A Better B-Tree in Hekaton
Microsoft Research has been releasing details of how Hekaton, the in-memory database that will ship with the next version of SQL Server, is achieving up to 100x performance increases.
Hekaton was first revealed at PASS 2012 in November, where Ted Kummert, Corporate Vice President of Microsoft’s Business Platform Division, described it as “a fully in-memory transactional engine delivered as a part of SQL Server.” For a fuller description, check out our report. Now we can begin understand the mechanisms that give Hekaton its advantages.
According to Paul Larson, who is part of the Hekaton team:
“In traditional models, the assumption is that data lives on disk and is stored on disk pages. This creates a lot of overhead when you try to access records. When data lives totally in memory, we can use much, much simpler data structures. Hekaton’s index data structures and storage structures are optimized on the basis that when a table is declared memory-optimized, all of its records live in memory.”

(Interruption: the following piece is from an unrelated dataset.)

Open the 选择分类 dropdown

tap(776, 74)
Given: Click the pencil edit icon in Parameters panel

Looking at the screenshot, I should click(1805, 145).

Part of the improvement in Hekaton comes from the move away from a traditional partitioned approach that essentially treats a multicore processor as a distributed system, to a latch-free, also called lock-free, design. Latches are used to synchronize transactions to avoid data corruption when multiple users try to modify the same data. This has the side effect of creating bottlenecks for high-performance software systems running on multicore processors. Latch-free techniques instead update in an “optimistic” way, never locking records or data structures. This is much more efficient in avoiding bottlenecks, but does risk data corruption.
The approach used by the Hekaton team is to use multi-version concurrency control (MVCC). When updates are made, the old data is marked as obsolete, and a newer version is added. At any time, there could be multiple versions of the data, but only one is the latest. The big benefit is that update transactions can add new versions without interfering with concurrent read activity. The way this is handled in Hekaton is described in High-Performance Concurrency Control Mechanisms for Main-Memory Databases, a paper that was presented in August to the International Conference on Very Large Databases. Alongside the change in transaction locking, Hekaton also has a new indexing system that is designed to be faster than the traditional B-tree index. The new Bw-tree has improved processor-cache performance. The Bw-tree is based on the idea that a table mapping page identifiers to page locations would enable both latch-free page updating and log-structured page storage on flash memory.
The problem the bw-tree addresses is two-fold. By using multi-core CPUs, you can achieve high concurrency, but this brings the problem of blocking as one process attempts to change data locked by another process. In addition, achieving a good multi-core processor performance depends on high CPU cache hit ratios, but updating memory in place results in cache invalidations.
The Bw-tree is latch-free, which means that a thread is not affected by conflicts. It overcomes the problem of cache misses by avoiding updating pages in place.
In addition, the Bw-tree is organized around a mapping table that virtualizes both the location and the size of pages. Bw-tree nodes are updated by adding update deltas as prefixes to the prior page state. The new node state is stored at a new storage location, so atomic compare and swap instructions can be used to update the state. This means the Bw-tree is latch-free in the classic sense of allowing concurrent access to pages by multiple threads.
In tests, the Bw-tree was faster by several factors than an alternative latch-free technology based on skiplists. The Bw-tree also performed significantly better than the BerkeleyDB latch-based B-tree implementation. When tested in a high contention scenario that usually causes severe performance degradation, where all the threads continually attempt to update the last page of a B-tree index, the Bw-tree performed better by a factor of 24 over another, well-engineered latch-based implementation.